ただし,SetCompleteメソッドならびにSetAbortメソッドを呼び出したときには,そのCOMオブジェクトが非アクティブ化されるという点に注意してほしい。非アクティブ化されるということは,そのCOMオブジェクトが破棄され,次にCOMクライアントがCOMオブジェクトのメソッドを呼び出したときには,新しいCOMオブジェクトが実体化されるということである。つまり,SetCompleteメソッドおよびSetAbortメソッドを呼び出すまえにCOMオブジェクトに保存していた状態(COMオブジェクト内の変数が保持している値など)は,すべて失われるということになる。この動作を理解せずにCOMコンポーネントを実装すると,「ある変数に代入された値がいつのまにか初期化されている」などという不可解な状態に見舞われることになる。
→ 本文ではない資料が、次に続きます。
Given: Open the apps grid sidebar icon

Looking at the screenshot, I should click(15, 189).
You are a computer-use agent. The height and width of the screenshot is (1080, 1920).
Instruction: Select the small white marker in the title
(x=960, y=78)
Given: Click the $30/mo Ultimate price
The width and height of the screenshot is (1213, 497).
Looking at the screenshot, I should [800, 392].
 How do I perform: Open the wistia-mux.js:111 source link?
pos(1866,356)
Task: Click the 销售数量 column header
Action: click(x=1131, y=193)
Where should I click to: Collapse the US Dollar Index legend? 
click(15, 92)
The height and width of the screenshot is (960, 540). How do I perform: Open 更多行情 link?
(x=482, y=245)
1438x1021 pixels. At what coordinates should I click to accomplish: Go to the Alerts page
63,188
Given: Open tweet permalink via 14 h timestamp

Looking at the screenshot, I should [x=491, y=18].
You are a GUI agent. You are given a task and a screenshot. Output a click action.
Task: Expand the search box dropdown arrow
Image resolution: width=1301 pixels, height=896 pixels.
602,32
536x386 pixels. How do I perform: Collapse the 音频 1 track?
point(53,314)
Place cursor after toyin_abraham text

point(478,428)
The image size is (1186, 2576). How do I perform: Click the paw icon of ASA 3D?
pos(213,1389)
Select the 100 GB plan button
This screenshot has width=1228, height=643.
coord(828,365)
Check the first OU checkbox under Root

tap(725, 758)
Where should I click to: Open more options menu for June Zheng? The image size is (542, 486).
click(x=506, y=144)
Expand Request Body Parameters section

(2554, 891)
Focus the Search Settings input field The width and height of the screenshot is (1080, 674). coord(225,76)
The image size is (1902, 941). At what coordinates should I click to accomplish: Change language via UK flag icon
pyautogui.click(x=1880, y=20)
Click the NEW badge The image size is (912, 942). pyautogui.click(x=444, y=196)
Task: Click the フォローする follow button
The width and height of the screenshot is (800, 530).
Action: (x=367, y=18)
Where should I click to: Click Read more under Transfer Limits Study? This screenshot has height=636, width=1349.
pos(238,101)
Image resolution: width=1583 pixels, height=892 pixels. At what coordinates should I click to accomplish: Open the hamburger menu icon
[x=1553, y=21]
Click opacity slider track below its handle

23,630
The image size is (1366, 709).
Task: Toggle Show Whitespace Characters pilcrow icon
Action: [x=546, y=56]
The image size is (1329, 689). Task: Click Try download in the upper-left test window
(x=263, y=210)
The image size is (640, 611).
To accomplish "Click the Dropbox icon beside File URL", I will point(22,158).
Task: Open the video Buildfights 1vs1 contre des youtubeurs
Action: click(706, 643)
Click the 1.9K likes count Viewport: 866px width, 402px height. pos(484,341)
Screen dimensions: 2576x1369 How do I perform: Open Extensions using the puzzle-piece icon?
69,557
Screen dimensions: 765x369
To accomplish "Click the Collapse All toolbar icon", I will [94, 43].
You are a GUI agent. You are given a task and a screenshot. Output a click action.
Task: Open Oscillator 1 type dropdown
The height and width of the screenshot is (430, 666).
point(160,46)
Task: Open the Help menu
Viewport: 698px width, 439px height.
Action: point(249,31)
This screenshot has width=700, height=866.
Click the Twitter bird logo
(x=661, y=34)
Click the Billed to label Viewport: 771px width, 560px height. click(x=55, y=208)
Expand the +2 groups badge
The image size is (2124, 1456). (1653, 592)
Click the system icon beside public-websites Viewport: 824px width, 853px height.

くり返すようだが,トランザクションの状態を確定する要素は,Consistentフラグである。よって,データベースにアクセスしないCOMオブジェクトであっても,トランザクションに参加することはできる。また,Consistentフラグの状態にかかわらず,データベースアクセスそのものに失敗した場合(たとえば,データベースに接続できなかったり,書き込みに失敗したり,設定した制約に違反するデータを書き込もうとしたりした場合など)には,COM+側でなく,MS DTC側でアボート処理される。